Borders has been looking to build out its ability to communicate with its customerbase via email. They ask you at the point of purchase for your email address and in exchange they will give you 20% off their next purchase. It has been hugely successful from what I could see just in the shop alone. People were more than willing to hand over their email address – it took 30 seconds tops and Borders had a way to start a conversation with their customers. (Unfortunately they screwed up the start of the conversation by sending me an email which said this voucher doesnt last very long and only applied to certain things – I deleted the email – but that is a post for another time).
Now imagine if they had asked for my address instead? I am not so sure I’d willingly give it out – I would certainly pause before doing so.
What about a telephone number?
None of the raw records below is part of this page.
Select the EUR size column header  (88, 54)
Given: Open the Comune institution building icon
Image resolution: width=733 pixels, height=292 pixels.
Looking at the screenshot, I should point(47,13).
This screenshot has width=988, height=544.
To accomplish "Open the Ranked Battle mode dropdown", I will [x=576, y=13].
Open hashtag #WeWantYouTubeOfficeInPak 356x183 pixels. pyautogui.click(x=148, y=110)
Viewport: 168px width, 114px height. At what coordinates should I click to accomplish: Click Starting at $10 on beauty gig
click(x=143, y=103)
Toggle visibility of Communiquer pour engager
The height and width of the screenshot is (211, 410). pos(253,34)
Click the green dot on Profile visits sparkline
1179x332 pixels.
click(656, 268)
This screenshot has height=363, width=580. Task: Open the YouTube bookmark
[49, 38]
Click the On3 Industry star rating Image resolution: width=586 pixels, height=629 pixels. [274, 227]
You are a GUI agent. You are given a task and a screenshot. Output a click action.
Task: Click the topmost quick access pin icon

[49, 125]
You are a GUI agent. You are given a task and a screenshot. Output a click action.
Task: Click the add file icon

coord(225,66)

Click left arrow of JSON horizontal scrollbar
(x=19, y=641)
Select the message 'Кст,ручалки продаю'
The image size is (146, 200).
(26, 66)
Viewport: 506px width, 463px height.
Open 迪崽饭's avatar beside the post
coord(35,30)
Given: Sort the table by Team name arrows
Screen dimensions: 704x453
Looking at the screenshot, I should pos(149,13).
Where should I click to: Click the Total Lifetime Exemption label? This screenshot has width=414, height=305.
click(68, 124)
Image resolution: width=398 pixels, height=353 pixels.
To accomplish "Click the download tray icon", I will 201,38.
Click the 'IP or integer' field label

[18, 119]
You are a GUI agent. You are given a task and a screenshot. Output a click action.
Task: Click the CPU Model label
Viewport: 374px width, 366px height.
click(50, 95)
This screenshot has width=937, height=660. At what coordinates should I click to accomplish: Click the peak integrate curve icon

No way..
How about SMS? Today not a chance. I wonder if this might change in the future..
Overall though, getting a user’s email address strikes me as being the lowest barrier to starting a conversation with a customer.
Another example over at Kiruba. Here they have taken a screenshot of a business card and blurred out just the telephone number, leaving the address visible. Obviously protecting the phone number is much more important. (The business card is actually a wedding invite (!) but you can read more about that here).
The reason for why we protect some types of communication is down to how interruptive the medium is. The more interruptive the medium the less likely you want to give someone the ability to use it.